In the Eighteenth Century, this dish became on of the hallmarks of French cuisine. The presentation of a Chartreuse can reach the limits of elaboration – with meticulously cut chevrons of carrots and turnips and the mold coated in a layer of Aspic….which is no doubt why it was such an appropriate suggestion for such a competition.

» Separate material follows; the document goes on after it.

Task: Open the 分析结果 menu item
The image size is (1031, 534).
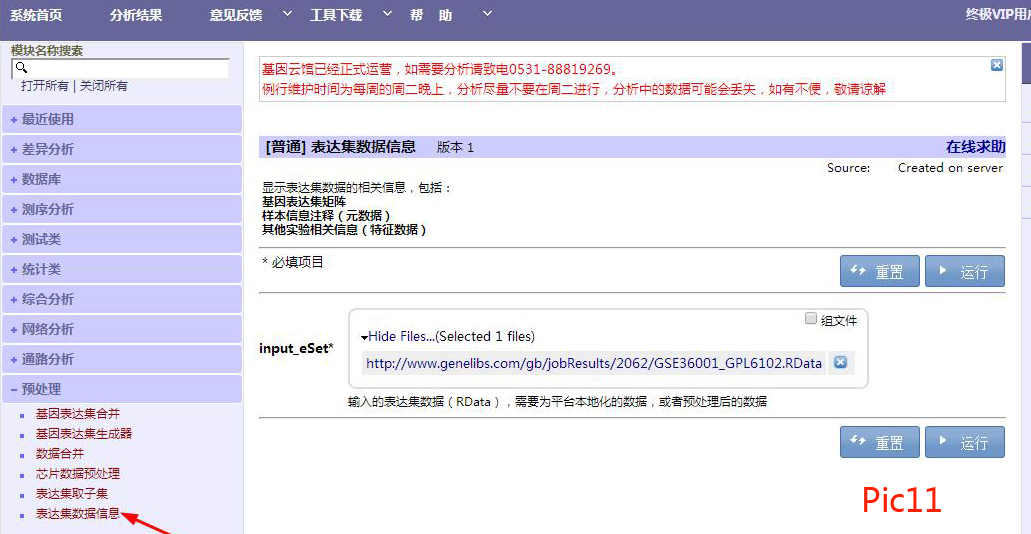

But, but, wait…you probably thought Chartreuse was a drink…. Well, those same wily Monks that ate meat during lent also liked to imbibe, so they made their own liquor too! Perhaps a bit more well known is the Liquor of the same name made by these monks at Voiron, near Grenoble in South Western France. The liquor has 3 distinct versions with 71, 55, and 40 proof, or chest-hair growing, Green, and Yellow (slightly sweet), respectively. The composition of Chartreuse is a secret, but it is made from various plants and herbs including balm, hyssop, angelica leaves, cinnamon, mace and saffron. Denmark’s Rack of Veal Platter – Courtesy of the Bocuse d’Or

As for the Platter…. The platter presentation was the homage of Chef Paul Bocuse, one of the leaders of nouvelle cuisine, which was a movement in the early 1970 that focused more on simplicity and presentation. The requirement was to maintain the integrity of the 5 rib suckling veal chop and include some for of offal (pronounced “awful” by some…..if you don’t like organ meat). The presentation includes many custom made physical elements, from the tray itself to various armantures to provide height. The platter can be designed in the circular, meaning meant to be viewed from any angle, or only from the front. The Denmark team actually created a metal stencil to cover the veal loin with a whimsical decoration. And, more importantly, the platter needs to be deconstructed easily to plate the portions.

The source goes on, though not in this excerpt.